Un juez había dictaminado en enero que el fundador de Wikileaks se podría suicidar en caso de ser enviado a EEUU para ser juzgado

Julian Assange, fundador de WikiLeaks, está cada vez más cerca de ser extraditado a los Estados Unidos, donde le reclaman para juzgarle por delitos de espionaje e intrusión informática. El Tribunal de Apelación de Londres concluyó ayer que el Gobierno estadounidense ha ofrecido suficientes garantías de que el periodista australiano recibirá el trato adecuado para proteger su salud mental, fallando así en contra de la decisión emitida el pasado mes de enero por la Corte de Magistrados de Westminster de rechazar la entrega, bajo el argumento de que existe “riesgo de suicidio”.

El magistrado Timothy Holroyde indicó que el caso será ahora devuelto a la jueza de primera instancia Vanessa Baraitser para que a su vez lo remita a la ministra del Interior, Priti Patel, a fin de que ordene la extradición. Holroyde dispuso además que Assange, de 50 años, seguirá detenido en la cárcel de alta seguridad londinense de Belmarsh, donde cumple prisión preventiva hasta que termine este proceso, que aún puede ser recurrido por la defensa.

Su prometida, la abogada  Stella Moris, asegura que lucharan hasta el final. Pero lo cierto es que está complicado que el recurso pueda prosperar. “Cada generación tiene una lucha épica y esta es la nuestra. Porque Julian representa los fundamentos de lo que significa vivir en una sociedad libre, con una prensa libre, donde los periodistas puedan hacer su labor sin tener que pasar el resto de sus vidas en prisión”, matizó a la salida de los tribunales, donde se concentraron decenas de seguidores del fundador de WikiLeaks, pidiendo su libertad.

Por su parte, el coordinador de la defensa, Baltasar Garzón, mostró su más profundo desacuerdo con la decisión del Tribunal Superior y avanzó que agotaran “todos los recursos nacionales e internacionales para defender a quien no ha cometido delito alguno y ha resistido heroicamente y con coraje durante más de once años la persecución por defender la libertad de expresión y acceso a la información”.

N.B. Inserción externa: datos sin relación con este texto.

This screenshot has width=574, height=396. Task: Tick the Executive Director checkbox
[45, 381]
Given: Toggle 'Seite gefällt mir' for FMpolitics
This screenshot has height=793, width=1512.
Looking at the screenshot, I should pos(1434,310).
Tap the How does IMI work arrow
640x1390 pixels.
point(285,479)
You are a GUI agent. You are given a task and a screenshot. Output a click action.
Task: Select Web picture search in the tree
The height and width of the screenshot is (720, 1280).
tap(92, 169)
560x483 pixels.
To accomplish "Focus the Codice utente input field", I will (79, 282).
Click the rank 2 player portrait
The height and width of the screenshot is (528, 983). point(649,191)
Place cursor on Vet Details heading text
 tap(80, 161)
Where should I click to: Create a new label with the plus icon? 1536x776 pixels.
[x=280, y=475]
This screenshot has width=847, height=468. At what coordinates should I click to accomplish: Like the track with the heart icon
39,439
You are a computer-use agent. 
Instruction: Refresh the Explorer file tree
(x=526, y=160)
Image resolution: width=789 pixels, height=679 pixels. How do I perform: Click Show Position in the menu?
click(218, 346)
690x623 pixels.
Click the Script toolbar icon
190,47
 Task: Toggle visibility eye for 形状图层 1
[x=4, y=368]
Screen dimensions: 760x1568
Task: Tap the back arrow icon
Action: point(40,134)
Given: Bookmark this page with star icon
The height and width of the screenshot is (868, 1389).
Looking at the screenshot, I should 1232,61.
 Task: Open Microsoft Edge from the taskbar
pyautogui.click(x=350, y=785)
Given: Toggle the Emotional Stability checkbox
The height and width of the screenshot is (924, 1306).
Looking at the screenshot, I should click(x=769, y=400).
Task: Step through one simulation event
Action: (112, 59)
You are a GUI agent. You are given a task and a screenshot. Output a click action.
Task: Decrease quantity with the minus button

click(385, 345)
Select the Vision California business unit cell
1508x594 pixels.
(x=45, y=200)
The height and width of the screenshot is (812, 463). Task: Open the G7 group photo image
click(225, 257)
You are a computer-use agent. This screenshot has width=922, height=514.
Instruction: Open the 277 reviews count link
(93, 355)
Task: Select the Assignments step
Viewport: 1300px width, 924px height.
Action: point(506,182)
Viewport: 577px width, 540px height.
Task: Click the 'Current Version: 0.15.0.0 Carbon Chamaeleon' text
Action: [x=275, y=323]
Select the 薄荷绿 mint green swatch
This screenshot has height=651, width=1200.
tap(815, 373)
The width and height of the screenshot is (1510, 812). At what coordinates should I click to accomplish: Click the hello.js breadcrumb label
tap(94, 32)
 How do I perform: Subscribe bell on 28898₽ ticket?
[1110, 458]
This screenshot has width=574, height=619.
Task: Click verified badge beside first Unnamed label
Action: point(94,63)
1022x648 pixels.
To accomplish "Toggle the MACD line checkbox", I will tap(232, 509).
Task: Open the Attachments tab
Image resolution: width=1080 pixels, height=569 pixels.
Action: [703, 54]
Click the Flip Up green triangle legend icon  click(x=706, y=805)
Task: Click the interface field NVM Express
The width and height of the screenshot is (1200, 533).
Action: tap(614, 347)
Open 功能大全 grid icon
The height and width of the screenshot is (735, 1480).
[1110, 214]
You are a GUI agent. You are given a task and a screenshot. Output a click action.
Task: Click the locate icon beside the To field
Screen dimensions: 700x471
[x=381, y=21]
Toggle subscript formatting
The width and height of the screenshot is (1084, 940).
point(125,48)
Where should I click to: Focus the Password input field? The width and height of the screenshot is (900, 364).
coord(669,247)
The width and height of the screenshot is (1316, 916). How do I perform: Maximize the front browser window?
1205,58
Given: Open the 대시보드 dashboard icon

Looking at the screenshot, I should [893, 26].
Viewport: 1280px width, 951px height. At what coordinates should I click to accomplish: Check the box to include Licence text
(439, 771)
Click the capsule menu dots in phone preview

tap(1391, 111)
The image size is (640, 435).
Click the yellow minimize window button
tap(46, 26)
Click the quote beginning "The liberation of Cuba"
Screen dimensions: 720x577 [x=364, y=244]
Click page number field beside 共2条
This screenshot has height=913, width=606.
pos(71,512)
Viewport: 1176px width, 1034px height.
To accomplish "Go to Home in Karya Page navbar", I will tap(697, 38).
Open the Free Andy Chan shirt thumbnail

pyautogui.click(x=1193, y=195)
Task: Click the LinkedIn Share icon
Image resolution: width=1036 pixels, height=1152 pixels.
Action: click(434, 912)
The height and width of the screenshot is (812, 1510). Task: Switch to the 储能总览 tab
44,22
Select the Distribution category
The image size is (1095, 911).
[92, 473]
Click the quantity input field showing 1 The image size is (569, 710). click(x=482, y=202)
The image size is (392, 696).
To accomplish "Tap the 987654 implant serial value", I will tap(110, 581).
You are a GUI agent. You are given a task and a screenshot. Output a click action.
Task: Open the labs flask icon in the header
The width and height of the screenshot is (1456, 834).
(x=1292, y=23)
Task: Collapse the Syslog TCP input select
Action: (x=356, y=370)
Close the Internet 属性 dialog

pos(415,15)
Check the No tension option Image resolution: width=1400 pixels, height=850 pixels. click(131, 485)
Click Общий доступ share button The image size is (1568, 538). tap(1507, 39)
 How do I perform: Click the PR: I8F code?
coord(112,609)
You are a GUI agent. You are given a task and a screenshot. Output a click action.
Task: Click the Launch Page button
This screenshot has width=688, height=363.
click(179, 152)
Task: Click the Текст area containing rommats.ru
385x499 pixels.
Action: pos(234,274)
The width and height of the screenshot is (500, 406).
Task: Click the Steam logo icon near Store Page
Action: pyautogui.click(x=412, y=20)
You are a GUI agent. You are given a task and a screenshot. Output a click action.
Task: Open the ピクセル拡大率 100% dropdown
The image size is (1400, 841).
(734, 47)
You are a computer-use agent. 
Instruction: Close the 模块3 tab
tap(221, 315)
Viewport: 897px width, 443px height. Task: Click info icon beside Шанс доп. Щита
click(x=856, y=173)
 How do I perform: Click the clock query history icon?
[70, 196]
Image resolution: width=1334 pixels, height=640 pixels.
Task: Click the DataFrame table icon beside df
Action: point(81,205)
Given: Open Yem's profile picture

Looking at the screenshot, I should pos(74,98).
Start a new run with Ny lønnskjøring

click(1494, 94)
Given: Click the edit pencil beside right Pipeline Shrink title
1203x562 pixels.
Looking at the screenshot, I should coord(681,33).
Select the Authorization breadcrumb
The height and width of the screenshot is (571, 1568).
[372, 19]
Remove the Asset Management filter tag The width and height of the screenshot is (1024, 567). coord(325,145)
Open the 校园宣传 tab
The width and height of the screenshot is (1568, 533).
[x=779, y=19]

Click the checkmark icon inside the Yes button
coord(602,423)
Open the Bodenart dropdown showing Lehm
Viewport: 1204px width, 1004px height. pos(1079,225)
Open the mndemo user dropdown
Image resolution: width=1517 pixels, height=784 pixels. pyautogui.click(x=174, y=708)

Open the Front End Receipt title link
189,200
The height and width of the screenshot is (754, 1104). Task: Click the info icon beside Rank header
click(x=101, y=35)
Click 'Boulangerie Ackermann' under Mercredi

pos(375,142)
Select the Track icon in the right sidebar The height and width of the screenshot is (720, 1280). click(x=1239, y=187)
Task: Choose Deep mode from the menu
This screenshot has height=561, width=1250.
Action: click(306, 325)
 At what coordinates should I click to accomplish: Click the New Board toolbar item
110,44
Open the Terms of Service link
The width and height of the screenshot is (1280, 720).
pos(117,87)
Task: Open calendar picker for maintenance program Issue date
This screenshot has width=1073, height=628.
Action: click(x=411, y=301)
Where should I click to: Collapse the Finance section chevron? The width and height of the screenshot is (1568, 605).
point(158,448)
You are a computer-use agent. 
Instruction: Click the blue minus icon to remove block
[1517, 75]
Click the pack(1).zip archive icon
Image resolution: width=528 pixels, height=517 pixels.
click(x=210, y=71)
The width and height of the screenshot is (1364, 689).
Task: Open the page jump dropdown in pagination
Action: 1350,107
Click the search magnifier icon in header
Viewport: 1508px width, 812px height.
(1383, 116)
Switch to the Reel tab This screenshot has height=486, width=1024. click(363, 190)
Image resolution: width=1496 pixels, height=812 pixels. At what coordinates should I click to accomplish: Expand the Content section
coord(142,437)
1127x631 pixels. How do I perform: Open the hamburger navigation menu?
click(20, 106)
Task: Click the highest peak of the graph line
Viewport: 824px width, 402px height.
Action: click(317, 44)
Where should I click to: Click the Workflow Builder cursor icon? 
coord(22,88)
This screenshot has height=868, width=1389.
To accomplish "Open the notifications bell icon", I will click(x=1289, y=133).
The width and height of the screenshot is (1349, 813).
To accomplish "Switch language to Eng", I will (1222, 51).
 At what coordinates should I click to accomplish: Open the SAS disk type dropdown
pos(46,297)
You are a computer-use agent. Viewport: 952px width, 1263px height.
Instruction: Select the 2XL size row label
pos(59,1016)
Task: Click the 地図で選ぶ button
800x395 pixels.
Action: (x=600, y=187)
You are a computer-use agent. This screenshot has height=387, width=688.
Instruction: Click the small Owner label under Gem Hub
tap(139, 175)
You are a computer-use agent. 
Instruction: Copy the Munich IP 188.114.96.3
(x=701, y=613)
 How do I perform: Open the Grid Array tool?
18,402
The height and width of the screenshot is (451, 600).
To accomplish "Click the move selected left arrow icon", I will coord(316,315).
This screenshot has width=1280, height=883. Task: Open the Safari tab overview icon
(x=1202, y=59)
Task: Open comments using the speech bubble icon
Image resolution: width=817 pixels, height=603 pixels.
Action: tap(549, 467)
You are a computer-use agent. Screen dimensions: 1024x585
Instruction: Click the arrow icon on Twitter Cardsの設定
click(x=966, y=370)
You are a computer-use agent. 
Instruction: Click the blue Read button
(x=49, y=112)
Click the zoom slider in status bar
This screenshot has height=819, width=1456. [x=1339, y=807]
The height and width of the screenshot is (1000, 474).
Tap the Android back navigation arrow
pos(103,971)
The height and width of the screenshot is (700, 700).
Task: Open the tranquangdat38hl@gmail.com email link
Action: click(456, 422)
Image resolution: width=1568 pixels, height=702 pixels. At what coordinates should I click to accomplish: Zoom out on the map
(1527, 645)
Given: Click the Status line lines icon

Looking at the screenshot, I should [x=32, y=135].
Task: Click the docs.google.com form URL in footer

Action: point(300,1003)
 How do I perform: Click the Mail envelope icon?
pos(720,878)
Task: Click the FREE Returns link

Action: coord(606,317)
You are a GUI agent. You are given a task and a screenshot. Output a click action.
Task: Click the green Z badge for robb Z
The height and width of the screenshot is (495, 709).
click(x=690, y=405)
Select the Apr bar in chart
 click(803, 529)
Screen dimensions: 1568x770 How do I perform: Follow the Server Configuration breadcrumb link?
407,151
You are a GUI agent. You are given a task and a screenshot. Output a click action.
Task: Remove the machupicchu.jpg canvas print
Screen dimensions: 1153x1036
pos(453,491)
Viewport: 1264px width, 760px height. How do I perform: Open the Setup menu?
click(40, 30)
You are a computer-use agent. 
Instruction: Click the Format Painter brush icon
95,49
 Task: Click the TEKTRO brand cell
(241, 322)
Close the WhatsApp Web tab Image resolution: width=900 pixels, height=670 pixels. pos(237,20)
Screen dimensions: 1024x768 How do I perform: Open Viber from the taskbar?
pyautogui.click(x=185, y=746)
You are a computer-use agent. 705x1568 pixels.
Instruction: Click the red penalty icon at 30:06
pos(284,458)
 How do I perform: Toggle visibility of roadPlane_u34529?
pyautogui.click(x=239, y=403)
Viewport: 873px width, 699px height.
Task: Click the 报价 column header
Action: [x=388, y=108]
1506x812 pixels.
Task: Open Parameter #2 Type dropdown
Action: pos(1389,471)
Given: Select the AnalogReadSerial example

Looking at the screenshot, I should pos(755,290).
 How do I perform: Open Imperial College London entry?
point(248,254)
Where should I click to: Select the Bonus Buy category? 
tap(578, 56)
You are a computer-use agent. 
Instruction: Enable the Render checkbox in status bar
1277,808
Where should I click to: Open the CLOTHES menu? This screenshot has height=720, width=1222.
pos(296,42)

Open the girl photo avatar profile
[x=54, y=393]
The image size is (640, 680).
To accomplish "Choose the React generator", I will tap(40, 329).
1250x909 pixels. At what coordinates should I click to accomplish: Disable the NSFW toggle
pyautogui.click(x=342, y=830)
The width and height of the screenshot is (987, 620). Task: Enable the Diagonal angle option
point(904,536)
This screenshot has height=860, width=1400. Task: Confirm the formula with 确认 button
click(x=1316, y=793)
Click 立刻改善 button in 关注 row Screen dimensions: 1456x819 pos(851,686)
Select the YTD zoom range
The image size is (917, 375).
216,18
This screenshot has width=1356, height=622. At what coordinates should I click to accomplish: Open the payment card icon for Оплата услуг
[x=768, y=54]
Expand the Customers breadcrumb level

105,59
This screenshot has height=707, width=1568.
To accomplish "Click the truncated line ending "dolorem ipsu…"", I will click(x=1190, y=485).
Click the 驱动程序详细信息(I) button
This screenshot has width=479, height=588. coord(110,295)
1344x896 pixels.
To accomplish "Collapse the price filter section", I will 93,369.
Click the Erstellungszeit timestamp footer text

Durante el juicio del 27 y el 28 de octubre, el fiscal James Lewis, en representación de la Justicia estadounidense, garantizó que, de ser extraditado, el periodista no será sometido a “medidas administrativas especiales”, como tener vetadas las visitas o la correspondencia, ni antes del juicio ni si fuera condenado, ni ingresaría en la cárcel ADX Florence -de súper máxima seguridad- en Colorado, a no ser que -matizó- posteriormente hiciera algo para merecerlo. Además, Washington promete que, mientras estuviera bajo custodia, Assange recibiría el tratamiento psicológico adecuado y, en caso de condena, podría cumplirla en su país natal de Australia.

Estados Unidos reclama al australiano para juzgarle por 18 delitos de espionaje e intrusión informática tras las revelaciones de su portal WikiLeaks entre 2010 y 2011, que, entre otras cosas, expusieron abusos de Washington en las guerras de Irak y Afganistán.

Según la defensa de Assange, las acusaciones, que dice que pueden acarrear hasta 175 años de cárcel, están políticamente motivadas y, si acaban en condena, sería un precedente catastrófico para la libertad de prensa.  Sin embargo, el gobierno de Estados Unidos señala que era más probable que la sentencia fuera de entre cuatro y seis años.

Assange fue detenido en el Reino Unido en 2019 tras haber pasado siete años refugiado en la embajada de Ecuador en Londres a fin de evitar su entrega a Suecia, que lo quería interrogar por delitos sexuales que él negaba y que fueron posteriormente retirados, por temor a ser, en última instancia, extraditado desde ese país a Estados Unidos.

Durante este último proceso legal, su prometida Stella Moris, madre de dos de sus hijos, se refirió a las noticias publicadas hace unos meses por el portal Yahoo News donde se destapaba un supuesto complot orquestado por la CIA (cuando Mike Pompeo estaba al frente de la agencia) para “secuestrar o asesinar” al australiano cuando aún estaba refugiado en la embajada de Ecuador en Londres.

Según esas pruebas, una empresa de seguridad española (Undercover Global S.L), -que está actualmente siendo investigada en Madrid- pudo haber espiado al activista, colocando cámaras ocultas o interceptando correos, cuando se encontraba asilado en la legación de Ecuador en la capital británica y podría haber formado parte de la citada conspiración contra Assange. “Esto muestra la verdadera naturaleza, los verdaderos orígenes, la verdadera criminalidad de las acciones de Estados Unidos contra Julian”, matizó el pasado mes de octubre.